Eu que nunca conheci os homens, Jacqueline Harpman
- há 1 dia
- 2 min de leitura

É uma leitura que não te acolhe, ela te atravessa. E faz isso com uma delicadeza quase cruel.
A narrativa acompanha uma protagonista profundamente solitária desde o início: uma menina que cresce em confinamento, ao lado de outras 39 mulheres, vigiadas por guardas, sem passado, sem referências, sem mundo. E quando, de forma abrupta, os portões se abrem e os guardas desaparecem, o que poderia soar como libertação se transforma em algo ainda mais inquietante :a liberdade despida de sentido.
Existe uma angústia constante, quase silenciosa, que acompanha cada página. A sensação de que algo essencial está faltando, e sempre estará. E talvez seja justamente isso que mais incomoda: a ausência de respostas. Para quem precisa de fechamento, de explicações, de um “porquê” que organize o caos… esse livro pode ser frustrante.

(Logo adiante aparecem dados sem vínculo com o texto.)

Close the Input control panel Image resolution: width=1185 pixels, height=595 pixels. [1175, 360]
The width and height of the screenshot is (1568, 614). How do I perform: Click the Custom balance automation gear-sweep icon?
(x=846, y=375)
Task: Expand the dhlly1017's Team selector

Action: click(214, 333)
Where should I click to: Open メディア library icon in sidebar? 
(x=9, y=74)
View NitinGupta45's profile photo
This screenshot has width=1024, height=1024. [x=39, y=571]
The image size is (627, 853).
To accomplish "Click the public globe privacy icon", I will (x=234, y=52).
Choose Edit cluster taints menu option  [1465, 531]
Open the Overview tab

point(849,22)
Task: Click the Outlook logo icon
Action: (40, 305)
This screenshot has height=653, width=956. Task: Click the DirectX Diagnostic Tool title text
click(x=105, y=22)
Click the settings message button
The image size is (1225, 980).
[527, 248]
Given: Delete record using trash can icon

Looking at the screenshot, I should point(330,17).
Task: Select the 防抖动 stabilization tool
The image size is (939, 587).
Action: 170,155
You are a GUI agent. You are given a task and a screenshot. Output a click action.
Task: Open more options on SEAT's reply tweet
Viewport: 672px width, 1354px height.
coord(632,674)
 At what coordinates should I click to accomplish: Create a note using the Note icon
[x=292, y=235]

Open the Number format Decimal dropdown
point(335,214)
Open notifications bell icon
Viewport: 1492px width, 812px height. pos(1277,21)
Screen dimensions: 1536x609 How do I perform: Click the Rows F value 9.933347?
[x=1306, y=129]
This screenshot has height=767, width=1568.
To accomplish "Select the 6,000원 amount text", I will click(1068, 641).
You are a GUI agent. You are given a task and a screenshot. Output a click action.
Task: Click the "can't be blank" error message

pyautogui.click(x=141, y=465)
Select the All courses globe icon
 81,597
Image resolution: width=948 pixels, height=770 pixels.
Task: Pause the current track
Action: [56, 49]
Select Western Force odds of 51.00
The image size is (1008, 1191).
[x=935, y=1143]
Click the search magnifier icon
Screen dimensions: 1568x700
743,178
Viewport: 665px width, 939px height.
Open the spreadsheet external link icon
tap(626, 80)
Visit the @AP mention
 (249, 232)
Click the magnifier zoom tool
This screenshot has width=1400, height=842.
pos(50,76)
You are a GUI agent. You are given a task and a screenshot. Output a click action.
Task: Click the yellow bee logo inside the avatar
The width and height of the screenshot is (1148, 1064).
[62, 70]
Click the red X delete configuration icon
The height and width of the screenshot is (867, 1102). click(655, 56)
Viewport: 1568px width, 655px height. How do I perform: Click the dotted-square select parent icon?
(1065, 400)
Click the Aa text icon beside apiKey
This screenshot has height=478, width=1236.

Ao longo da leitura, surgem reflexões profundas sobre liberdade, sobre o que significa ser humano e sobre o quanto somos moldados pelo ambiente em que vivemos. O livro provoca um desconforto quase existencial: será que somos realmente livres ou apenas adaptados ao que nos cerca? Quem nos tornaríamos se tudo fosse retirado de nós, história, cultura, relações?
A protagonista, que espera por respostas que nunca chegam, sequer sabe definir o que seria felicidade ou liberdade. E isso é devastador. Porque revela o quanto esses conceitos, que parecem tão naturais para nós, são na verdade construções frágeis, dependentes de contexto, de troca, de pertencimento.
É um livro angustiante, profundamente humano e, em muitos momentos, desolador. Mas também é um convite poderoso à reflexão: sobre pertencimento, identidade, comunidade e propósito. Sobre o que, afinal, nos torna humanos.
Esse livro tem esse efeito curioso: ele não entrega respostas, mas entrega experiência. É uma experiência bem solitária, quase íntima mesmo. Parece que a gente fica junto com a protagonista naquele vazio, tentando entender algo que talvez nem tenha explicação.